THE DATA
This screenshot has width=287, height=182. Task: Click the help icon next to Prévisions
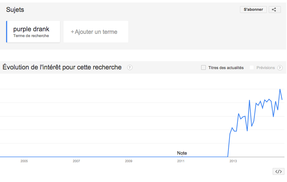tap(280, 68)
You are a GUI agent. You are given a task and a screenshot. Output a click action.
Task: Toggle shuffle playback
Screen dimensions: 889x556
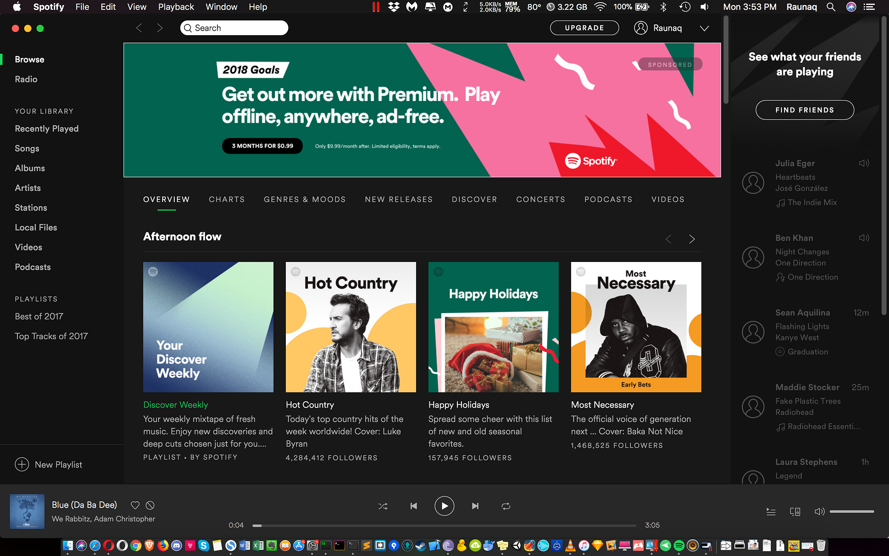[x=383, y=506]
---
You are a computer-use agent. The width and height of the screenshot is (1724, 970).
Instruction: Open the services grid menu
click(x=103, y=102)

GOAL
Rewrite the entries from the line with "You are a GUI" through the line with "[x=383, y=506]", renaming "shuffle playback" as "repeat playback" and leaving everything else unchanged. Leave the pictures out of your answer.

ANSWER FOR THIS EXERCISE
You are a GUI agent. You are given a task and a screenshot. Output a click action.
Task: Toggle repeat playback
Screen dimensions: 889x556
[x=383, y=506]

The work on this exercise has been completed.